| Work to be completed |
According to the text on pretreatment for seawater reverse osmosis, which disinfectant is used most commonly?

Top of Text block

Pretreatment of the feed water ahead of the SWRO process is normally designed to reduce or remove hazards to avoid scaling, fouling, or plugging, which is critical for successful long-term performance of SWRO plants. Residuals from the pretreatment process negatively affect SWRO membrane performance, thus can influence the permeate water quality indirectly. Pretreatment are commonly grouped into two categories, conventional chemical pretreatment and membrane filtration technique (Prihasto et al. 2009). Both of these treatments are currently applied in the SWRO plants in the world.

Conventional Chemical Pretreatment

Conventional chemical pretreatment needs consumption of chemicals, including antiscalant, corrosion-inhibiting chemical, antiseptic, coagulation, flocculation, membrane pretreatment chemical, and disinfectant (Edzwald et al. 2011). Acceptable quality for feeding SWRO desalination by this technique depends on various operating conditions, such as chemical type and dose, filtration rate, and temperature variations. Filtrate quality parameters routinely used in full-scale SWRO desalination plants consist of turbidity, SDI, and total organic carbon to meet the demand for intake water quality and filtration effectiveness of SWRO desalination (Mitrouli et al. 2008).

To prevent bacterial growth and control biofouling in the intake structures and to improve the performance of filters, disinfectants are used as a pretreatment before SWRO desalination plant. Chlorine is the most commonly used disinfectant, while alternative disinfectants include chloramines, chlorine dioxide, ozone, ultraviolet, and KMnO4. These disinfectants result in increase in both water permeability and salt passage. Meanwhile, they can produce highly toxic DBPs during pretreatment (Valentino et al. 2015; Richardson 2011). Formation and speciation distribution significantly depend on the content of disinfectant dose, contact time, pH, temperature, and the characteristics of natural organic matter (Yu et al. 2015). The formation potential of DBPs includes N-nitrosamines, haloacetonitriles, halonitromethanes, bromophenols, as well as other unidentified compounds (Bougeard et al. 2010; Hong et al. 2015; Zeng et al. 2016). In addition, due to high levels of bromide and iodide concentrations in seawater, highly cytotoxic and genotoxic DBPs form. In both trihalomethanes (THMs) and haloacetic acids (HAAs), brominated species are predominant, especially tribromomethane, tribromoacetic acid, dibromoacetic acid, dibromochloroacetic acid, which are not detected in the piped water. Trichloromethane that is abundant in the piped water is barely observed in the SWRO pretreated water. As for monochloroacetic acid, dichloroacetic acid, trichloroacetic acid, and monobromoacetic acid, all of them account for a smaller percent in the pretreated water as compared to the piped water. Iodinated DBPs are relatively low levels including iodinated THMs (I-THMs) and iodinated HAAs (I-HAAs) (Domínguez-Tello et al. 2015). Bromide is abundant in ozonated seawater (Ioannou et al. 2016). There is currently no available data in the peer-reviewed literature regarding DBPs formation in the feed water of desalination plants disinfected with ultraviolet or KMnO4.

In terms of DBP rejection by SWRO, it is depended on compound-specific properties, membrane properties, and operation conditions (for example, transmembrane flux and temperature). Although SWRO membrane removal efficiencies of THMs and HAAs were >60 and >90 %, lower rejection rates were reported for haloacetonitriles (>50 %) and N-nitrosodimethylamine (10–50 %) (Kim et al. 2015), or other neutral low-molecular weight compounds which can potentially pass through SWRO membrane and may significantly affect the water quality of SWRO permeate and product water (Agus et al. 2009; Tu et al. 2013).

Bottom of Text block
Top of Given material

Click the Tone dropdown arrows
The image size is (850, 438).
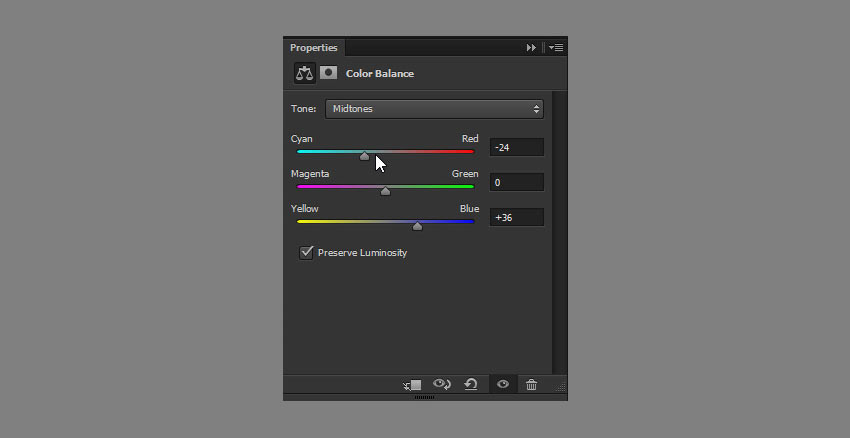(x=536, y=109)
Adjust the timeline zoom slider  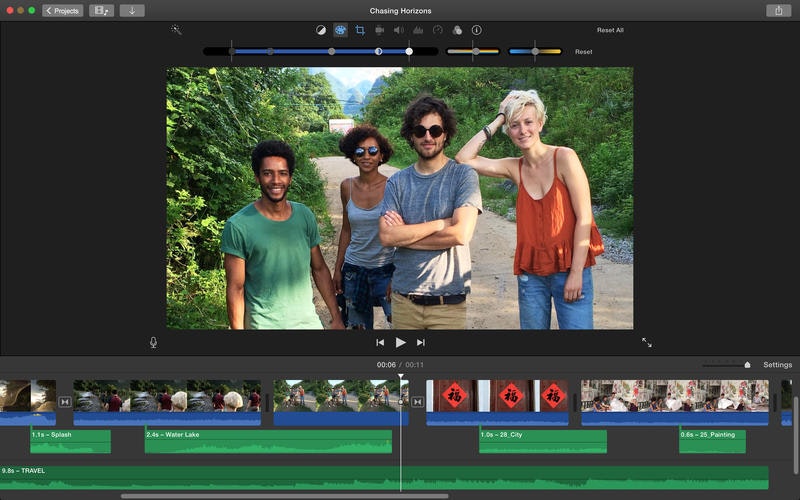[746, 365]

Bottom of Given material

| Solution to this exercise |
Chlorine